Travailler quatre jours au lieu de cinq, sans perte de salaire : le concept de la semaine de quatre jours s'installe progressivement dans le débat social français, porté par des expérimentations menées à l'étranger et par quelques pionniers en France.
En Europe, le mouvement a déjà fait ses preuves. Au Royaume-Uni, plus de neuf entreprises sur dix ayant participé à un pilote ont choisi de le pérenniser. L'Islande expérimente le dispositif depuis 2015, l'Allemagne et l'Espagne s'y engagent à leur tour. En France, la dynamique reste plus timide, freinée notamment par le souvenir controversé du passage aux 35 heures.

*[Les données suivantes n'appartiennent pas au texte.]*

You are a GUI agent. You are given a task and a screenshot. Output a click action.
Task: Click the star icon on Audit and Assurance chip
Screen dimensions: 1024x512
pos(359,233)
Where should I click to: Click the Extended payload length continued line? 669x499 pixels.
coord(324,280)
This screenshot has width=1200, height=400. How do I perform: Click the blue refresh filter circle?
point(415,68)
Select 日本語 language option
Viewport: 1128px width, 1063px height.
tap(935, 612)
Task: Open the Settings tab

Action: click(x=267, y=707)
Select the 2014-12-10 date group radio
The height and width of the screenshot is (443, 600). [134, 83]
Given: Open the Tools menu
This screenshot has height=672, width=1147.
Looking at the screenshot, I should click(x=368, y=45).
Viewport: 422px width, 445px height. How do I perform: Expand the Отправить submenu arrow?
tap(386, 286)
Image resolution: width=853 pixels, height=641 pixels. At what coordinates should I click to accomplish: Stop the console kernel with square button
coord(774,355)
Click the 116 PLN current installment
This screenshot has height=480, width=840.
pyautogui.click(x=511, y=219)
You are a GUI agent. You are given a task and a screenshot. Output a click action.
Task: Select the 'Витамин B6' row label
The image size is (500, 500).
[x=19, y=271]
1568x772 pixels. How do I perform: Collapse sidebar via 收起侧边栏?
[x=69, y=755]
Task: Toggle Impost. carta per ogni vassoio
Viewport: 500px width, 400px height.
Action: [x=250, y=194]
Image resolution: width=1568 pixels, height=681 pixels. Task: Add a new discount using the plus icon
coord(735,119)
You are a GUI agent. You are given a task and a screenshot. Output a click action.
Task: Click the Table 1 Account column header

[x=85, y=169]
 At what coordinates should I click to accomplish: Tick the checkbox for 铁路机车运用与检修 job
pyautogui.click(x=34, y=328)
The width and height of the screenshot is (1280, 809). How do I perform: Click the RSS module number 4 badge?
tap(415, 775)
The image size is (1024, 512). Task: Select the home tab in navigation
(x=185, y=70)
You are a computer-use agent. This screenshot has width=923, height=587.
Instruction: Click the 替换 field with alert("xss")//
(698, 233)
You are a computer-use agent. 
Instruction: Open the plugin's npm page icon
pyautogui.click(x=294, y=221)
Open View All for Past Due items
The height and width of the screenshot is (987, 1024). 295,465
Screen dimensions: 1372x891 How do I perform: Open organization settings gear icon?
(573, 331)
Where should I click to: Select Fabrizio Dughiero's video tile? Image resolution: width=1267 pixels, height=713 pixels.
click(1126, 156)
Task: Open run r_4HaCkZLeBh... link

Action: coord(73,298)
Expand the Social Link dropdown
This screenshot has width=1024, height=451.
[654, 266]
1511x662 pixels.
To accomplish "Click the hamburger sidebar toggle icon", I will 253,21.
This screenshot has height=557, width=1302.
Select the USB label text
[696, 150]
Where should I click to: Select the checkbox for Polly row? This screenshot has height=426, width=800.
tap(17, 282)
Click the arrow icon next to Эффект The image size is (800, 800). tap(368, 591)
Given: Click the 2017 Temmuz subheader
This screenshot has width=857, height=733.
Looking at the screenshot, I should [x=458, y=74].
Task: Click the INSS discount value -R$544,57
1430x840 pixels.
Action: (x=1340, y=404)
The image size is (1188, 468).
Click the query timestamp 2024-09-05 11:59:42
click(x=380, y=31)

C'est dans ce contexte qu'évolue 4jours.work, structure française fondée par Philippe du Payrat pour accompagner les organisations souhaitant franchir le pas. Son approche repose sur un constat : il n'existe pas un modèle unique, mais une trentaine de formats différents, à adapter selon la culture de l'entreprise, ses contraintes sectorielles et ses objectifs. Hôtellerie, restauration, artisanat : des secteurs a priori peu compatibles avec ce rythme expérimentent eux aussi, motivés par des difficultés de recrutement et de fidélisation.
Parmi les arguments avancés par ses promoteurs : la réduction du burn-out, l'amélioration de l'égalité professionnelle, et la question de l'intelligence artificielle, dont les gains de productivité pourraient, selon eux, être redistribués en temps plutôt qu'en volume de travail supplémentaire.